* **Work required**:
Only the lines from the one containing "You are a computer-use agent." to the end of the material are to be copied, exactly and in full; images stay out.

* **Input**:
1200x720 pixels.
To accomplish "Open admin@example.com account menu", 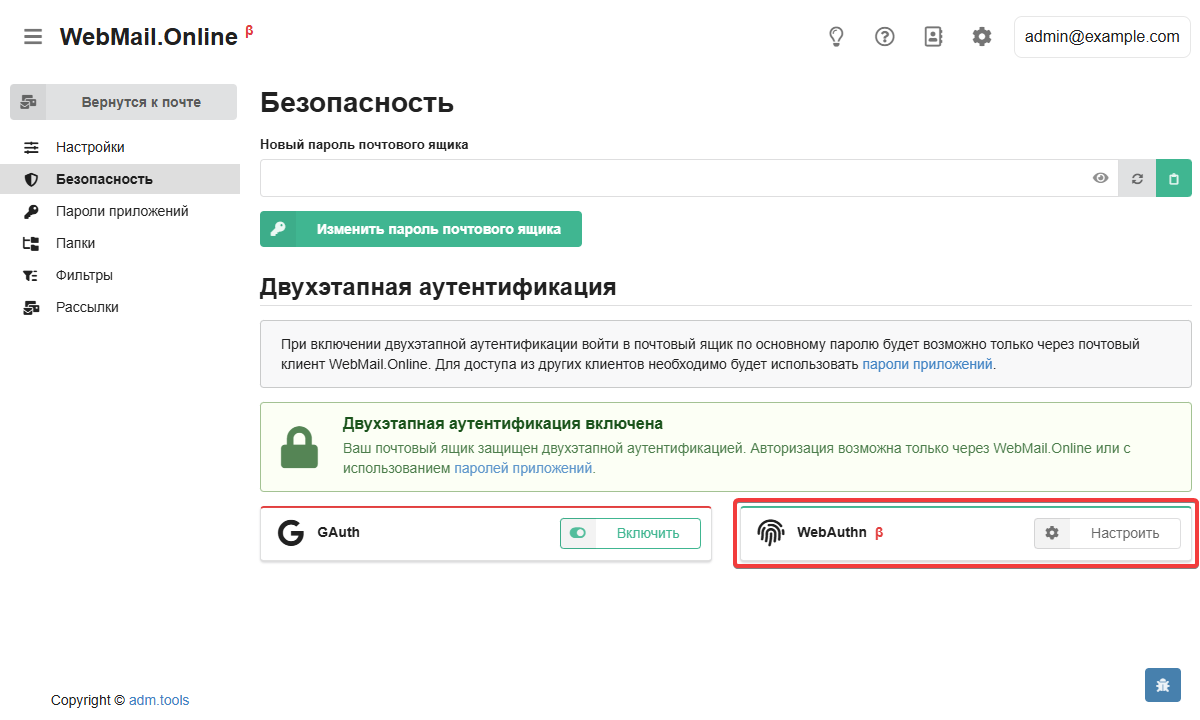I will coord(1102,37).
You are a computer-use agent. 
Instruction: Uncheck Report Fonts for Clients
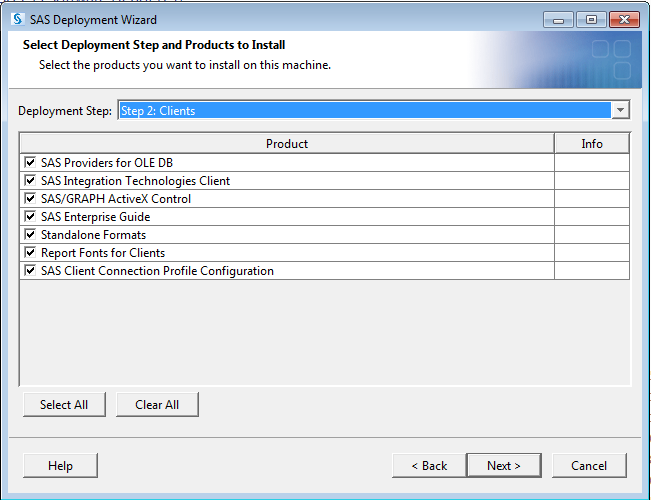(x=30, y=253)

* **Solution for this problem**:
You are a computer-use agent. 
Instruction: Uncheck Report Fonts for Clients
(x=30, y=253)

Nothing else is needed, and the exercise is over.